Pela janela do prédio, o novato observou o que lhe esperava do lado de fora. Não muito distante, viu alguém que corria segurando uma lança dourada, o brilho amarelado da arma deixava claro que era um participante.

O lanceiro se abaixou revirando a neve no chão, em poucos segundos, retirou um objeto dourado, com inscrições que pulsavam pelo seu formato cilíndrico.

Hunf! Hunf! Hunf!

Um som agudo veio da criatura minúscula, não possuía mais que um metro de altura, os pelos brancos e longos o camuflavam no meio da neve.

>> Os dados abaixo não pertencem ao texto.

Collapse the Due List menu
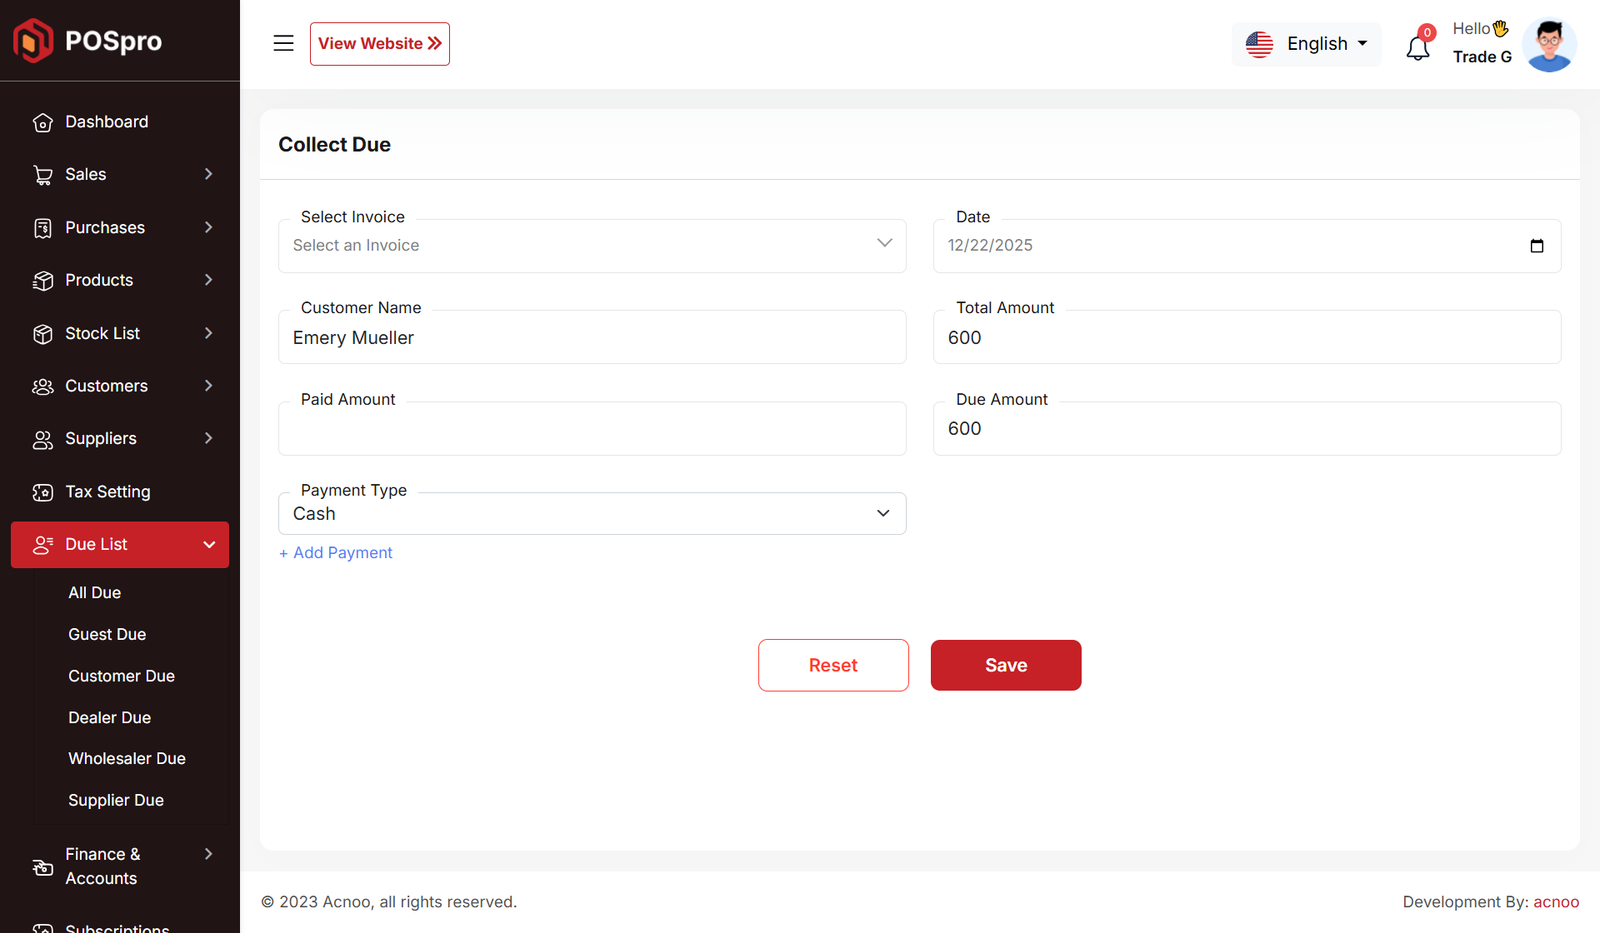 coord(209,545)
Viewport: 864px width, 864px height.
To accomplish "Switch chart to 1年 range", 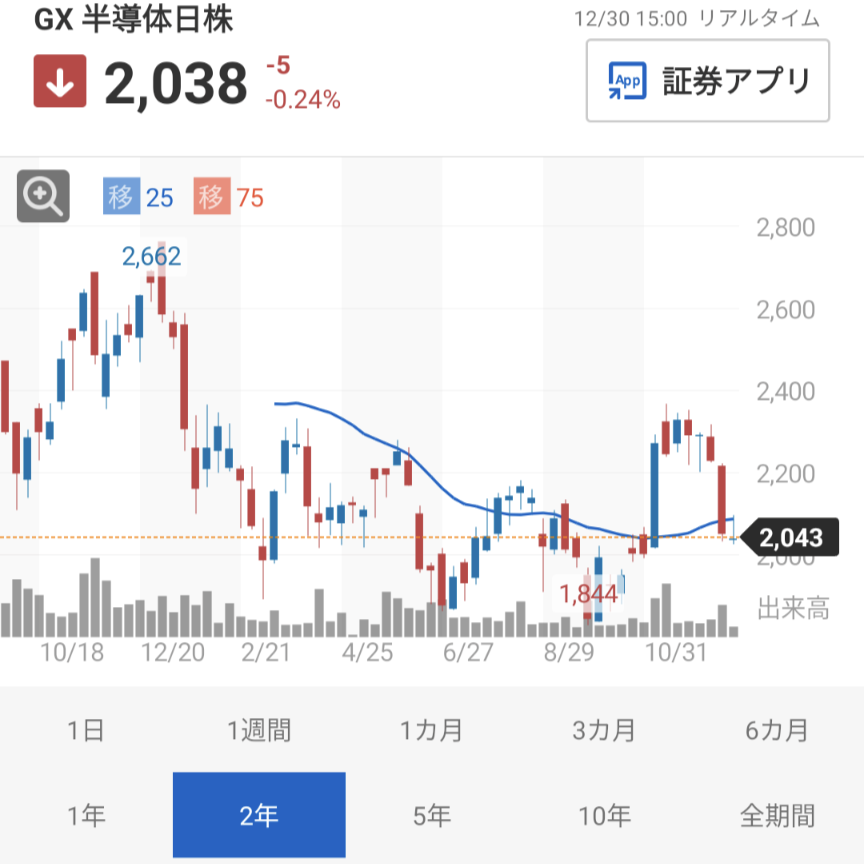I will (x=86, y=816).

No entanto, os olhos grandes, completamente vermelhos, davam destaque ao pequenino.

O monstrinho encarou o jogador, erguendo sua arma assim que o avistou.

Na aparência, o animal não tinha nada de assustador, era semelhante ao um filhote de urso, porém os braços compridos se arrastavam pelo chão, sendo bem maiores que ele.

— Pra trás! Sai! — gritou o lanceiro, ameaçando a criatura com a ponta da arma.

Hunf! Hunf! Hunf!

A criatura emitiu seu som característico, quase choro de um animal acuado. Lentamente, abriu os braços longos, caminhando na direção do jogador.

— Não! Se afasta! — bramiu ele, com passos nervosos para trás, buscando se afastar.

De braços abertos, o animal era largo, com envergadura superior ao corpo. Em um piscar de olhos, a criatura bateu mãos na neve e se impulsionou para frente. Por reação, o jogador cravou sua lança em um braço de tamanho exagerado. Contudo, aproveitando-se da proximidade, a criatura o envolveu num abraço apertado.

Hunf!

Dois segundos depois, o pequeno urso explodiu.

Gabrio observou a cena, pasmo.

Seus inimigos seriam ursinhos de pelúcia explosivos.